- [WORK REQUIRED]:
Lines to return, exactly: from the line with "Given: Enable the Primary Sources checkbox" to the line with "Click the Workloads" in the entries below, both included.

(DATA FOR THIS TASK Opens)

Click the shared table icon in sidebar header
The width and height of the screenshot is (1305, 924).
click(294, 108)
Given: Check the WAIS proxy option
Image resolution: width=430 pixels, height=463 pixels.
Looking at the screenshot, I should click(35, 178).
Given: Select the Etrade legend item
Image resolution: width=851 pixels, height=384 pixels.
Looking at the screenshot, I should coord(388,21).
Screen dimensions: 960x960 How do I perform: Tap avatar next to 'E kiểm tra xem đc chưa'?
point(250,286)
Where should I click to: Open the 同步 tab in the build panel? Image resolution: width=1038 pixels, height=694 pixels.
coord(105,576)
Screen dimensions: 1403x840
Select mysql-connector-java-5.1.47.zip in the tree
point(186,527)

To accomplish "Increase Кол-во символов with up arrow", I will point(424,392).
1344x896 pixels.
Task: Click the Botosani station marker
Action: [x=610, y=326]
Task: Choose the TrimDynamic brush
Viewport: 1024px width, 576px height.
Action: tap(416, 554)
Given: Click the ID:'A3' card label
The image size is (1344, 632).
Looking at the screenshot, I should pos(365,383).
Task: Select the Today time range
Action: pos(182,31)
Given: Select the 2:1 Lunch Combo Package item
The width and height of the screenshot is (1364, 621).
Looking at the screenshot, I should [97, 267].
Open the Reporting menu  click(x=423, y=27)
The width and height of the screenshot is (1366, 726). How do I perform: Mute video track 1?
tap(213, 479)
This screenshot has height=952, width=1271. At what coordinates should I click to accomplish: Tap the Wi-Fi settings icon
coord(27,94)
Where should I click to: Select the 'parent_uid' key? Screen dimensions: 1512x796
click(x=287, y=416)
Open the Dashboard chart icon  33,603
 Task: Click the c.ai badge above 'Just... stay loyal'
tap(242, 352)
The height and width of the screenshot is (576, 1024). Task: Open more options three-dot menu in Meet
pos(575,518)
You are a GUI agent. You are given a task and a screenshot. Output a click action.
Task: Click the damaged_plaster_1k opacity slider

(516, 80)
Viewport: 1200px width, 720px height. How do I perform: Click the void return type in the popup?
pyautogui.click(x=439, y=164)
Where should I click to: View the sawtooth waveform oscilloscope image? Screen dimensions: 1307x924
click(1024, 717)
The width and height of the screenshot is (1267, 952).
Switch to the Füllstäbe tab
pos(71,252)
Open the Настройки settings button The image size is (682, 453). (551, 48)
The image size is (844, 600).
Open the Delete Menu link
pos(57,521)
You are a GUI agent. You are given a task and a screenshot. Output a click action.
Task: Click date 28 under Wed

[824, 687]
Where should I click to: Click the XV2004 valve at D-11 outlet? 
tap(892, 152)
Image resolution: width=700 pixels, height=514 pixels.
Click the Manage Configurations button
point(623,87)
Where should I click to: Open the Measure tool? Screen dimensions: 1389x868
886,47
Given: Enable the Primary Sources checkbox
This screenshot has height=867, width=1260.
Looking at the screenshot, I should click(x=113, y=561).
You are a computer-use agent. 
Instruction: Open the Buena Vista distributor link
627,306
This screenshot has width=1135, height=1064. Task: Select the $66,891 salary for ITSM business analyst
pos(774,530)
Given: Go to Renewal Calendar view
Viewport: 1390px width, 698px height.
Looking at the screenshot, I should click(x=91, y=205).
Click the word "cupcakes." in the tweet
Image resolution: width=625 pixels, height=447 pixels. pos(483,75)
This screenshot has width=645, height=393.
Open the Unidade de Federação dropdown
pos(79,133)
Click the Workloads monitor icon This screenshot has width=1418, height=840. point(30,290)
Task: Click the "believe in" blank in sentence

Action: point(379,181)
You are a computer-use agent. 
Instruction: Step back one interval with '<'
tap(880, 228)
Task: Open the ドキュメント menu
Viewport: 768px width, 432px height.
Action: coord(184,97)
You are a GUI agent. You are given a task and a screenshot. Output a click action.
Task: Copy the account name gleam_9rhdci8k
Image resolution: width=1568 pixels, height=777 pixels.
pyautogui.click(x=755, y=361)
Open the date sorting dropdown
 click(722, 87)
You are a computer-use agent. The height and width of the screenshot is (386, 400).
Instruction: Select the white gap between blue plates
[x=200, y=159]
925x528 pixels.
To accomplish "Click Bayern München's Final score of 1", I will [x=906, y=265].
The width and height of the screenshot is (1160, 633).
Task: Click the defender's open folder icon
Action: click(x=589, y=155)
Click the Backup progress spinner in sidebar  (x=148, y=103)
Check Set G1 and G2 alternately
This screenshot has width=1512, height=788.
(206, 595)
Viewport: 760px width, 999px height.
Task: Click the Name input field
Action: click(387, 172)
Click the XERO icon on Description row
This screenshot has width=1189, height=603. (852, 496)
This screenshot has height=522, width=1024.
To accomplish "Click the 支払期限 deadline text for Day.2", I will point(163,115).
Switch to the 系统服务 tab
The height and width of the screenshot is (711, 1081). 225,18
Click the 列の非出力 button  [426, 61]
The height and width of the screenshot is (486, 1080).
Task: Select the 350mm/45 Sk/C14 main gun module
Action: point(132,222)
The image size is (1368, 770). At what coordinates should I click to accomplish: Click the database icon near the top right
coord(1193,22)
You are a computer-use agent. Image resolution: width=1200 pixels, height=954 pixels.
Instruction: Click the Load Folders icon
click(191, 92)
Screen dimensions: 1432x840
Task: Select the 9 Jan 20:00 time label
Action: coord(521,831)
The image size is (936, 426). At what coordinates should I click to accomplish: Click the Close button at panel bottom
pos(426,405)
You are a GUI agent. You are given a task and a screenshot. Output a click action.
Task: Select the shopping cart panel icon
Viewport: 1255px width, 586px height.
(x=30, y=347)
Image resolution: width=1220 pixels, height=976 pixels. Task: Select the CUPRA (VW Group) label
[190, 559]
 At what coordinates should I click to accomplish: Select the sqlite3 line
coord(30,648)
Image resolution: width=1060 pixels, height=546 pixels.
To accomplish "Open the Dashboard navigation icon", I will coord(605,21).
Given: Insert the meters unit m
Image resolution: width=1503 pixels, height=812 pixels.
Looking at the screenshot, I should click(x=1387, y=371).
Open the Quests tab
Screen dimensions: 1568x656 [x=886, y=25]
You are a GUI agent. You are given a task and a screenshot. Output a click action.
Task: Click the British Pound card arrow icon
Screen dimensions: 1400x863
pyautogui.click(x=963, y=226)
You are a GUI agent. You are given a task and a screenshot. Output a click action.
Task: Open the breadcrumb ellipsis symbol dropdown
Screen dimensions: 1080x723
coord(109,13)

(DATA FOR THIS TASK Closes)

- [RESPONSE AREA]:
Given: Enable the Primary Sources checkbox
This screenshot has height=867, width=1260.
Looking at the screenshot, I should click(x=113, y=561).
You are a computer-use agent. 
Instruction: Open the Buena Vista distributor link
627,306
This screenshot has width=1135, height=1064. Task: Select the $66,891 salary for ITSM business analyst
pos(774,530)
Given: Go to Renewal Calendar view
Viewport: 1390px width, 698px height.
Looking at the screenshot, I should click(x=91, y=205).
Click the word "cupcakes." in the tweet
Image resolution: width=625 pixels, height=447 pixels. pos(483,75)
This screenshot has width=645, height=393.
Open the Unidade de Federação dropdown
pos(79,133)
Click the Workloads monitor icon This screenshot has width=1418, height=840. point(30,290)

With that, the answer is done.